Sunday, November 29, 2009

Redemption Center Diaries



11/28/09

Something 'viral' and a very sore throat did not keep me out of the "Redemption Center" last night. I ended up doing 13 minutes of continuous snatching (in embedded video above), and 2 x 2:00 kettlebell snatches at 21reps/minute pace. Nothing particularly impressive, but not bad for how I felt.

Mental Notes To Self:

The goal of training is to learn and reinforce desirable habits and skills. Through training, we confront discomfort and uncertainty. The goal of (well-planned) training is evident in every exercise, repetition, and set. No rationalization is needed. Training is thoughtful.

Addiction, on the other hand, is a movement away from discomfort and uncertainty. The goal is control. Self-improvement may, ostensibly, be a goal of the addictive behavior, and we may be replacing one discomfort with another, but the goal is to escape from expectations, responsibilities, weakness, and fear. Addiction is an escape from thought.

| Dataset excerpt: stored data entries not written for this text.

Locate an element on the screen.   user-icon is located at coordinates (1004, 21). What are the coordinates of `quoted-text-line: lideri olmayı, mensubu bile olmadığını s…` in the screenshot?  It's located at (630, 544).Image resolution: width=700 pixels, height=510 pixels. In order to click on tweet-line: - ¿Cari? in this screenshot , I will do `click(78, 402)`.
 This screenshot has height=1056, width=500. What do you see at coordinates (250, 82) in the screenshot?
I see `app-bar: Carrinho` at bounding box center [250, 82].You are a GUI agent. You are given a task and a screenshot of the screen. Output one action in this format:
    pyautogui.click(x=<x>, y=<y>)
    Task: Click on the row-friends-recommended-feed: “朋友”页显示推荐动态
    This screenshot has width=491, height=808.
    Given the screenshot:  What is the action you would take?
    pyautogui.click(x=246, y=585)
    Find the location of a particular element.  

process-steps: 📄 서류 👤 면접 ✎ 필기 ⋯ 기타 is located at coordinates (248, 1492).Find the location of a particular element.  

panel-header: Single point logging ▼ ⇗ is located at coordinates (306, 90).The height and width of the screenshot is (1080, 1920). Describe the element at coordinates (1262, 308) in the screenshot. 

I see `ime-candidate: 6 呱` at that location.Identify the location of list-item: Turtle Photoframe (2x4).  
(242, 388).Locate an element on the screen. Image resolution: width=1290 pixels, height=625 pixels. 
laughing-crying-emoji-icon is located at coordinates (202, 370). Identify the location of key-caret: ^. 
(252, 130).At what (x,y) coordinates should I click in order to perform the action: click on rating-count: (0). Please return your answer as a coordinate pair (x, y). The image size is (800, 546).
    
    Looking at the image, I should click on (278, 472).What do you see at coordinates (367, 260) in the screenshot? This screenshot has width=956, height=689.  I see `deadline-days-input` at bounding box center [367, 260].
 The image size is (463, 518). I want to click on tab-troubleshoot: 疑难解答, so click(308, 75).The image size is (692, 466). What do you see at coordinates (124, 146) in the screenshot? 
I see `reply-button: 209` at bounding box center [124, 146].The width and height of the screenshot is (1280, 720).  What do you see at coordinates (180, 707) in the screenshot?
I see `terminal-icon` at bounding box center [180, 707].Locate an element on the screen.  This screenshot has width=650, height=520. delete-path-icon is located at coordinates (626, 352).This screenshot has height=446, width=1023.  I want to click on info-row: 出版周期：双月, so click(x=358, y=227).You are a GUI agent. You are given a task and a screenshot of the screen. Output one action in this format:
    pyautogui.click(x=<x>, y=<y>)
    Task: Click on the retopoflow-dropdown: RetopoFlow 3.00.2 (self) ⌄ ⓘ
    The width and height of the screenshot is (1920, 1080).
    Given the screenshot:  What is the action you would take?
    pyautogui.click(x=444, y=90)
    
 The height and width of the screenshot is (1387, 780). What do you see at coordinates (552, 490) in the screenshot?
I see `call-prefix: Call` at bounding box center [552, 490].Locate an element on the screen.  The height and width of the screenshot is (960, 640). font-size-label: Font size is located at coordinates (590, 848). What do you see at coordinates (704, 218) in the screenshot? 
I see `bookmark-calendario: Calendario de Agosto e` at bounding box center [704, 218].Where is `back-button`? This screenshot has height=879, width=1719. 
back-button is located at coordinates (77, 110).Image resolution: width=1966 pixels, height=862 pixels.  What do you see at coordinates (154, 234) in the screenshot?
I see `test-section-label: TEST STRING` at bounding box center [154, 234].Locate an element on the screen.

Am I just training, or am I an addict who trains? Sometimes the line is fuzzy.

3 comments:

Unknown said...

Boris,

Some very old thoughts on the aims of training...

"When you have run the length of various practices and none of those practices remain in your mind, that very lack of mind itself is the heart of 'all things.' When you have exhaustively learned the various practices and techniques and made great effort in disciplined training, there will be action in your arms, legs, and body but none in your mind; you will have distanced yourself from training, but will not be in opposition to it, and you will have freedom in whatever techniques you perform. You yourself will be unaware of where your mind is, and neither demons nor heresies will be able to find it. Training is done for the purpose of reaching this state. With successful training, training falls away."

-Yagyu Menenori, "The Life Giving Sword" c. 1632 (Translation by William Scott Wilson)

Munenori was sword master to the first three Tokugawa Shoguns (Ieyasu, Hidetada, and Iemitsu)

Boris said...

Thank you Charlie. I am pretty sure I've read that - was it in The Book of Family Traditions on The Art of War as well?

Great stuff. I will try to review that for myself sometime soon.

Unknown said...

I've only ever seen it in Munenori's book Heiho Kadensho (The Life Giving Sword), however, it could certainly have been included in "The Book of Family Traditions" as representative of the Yagyu clan.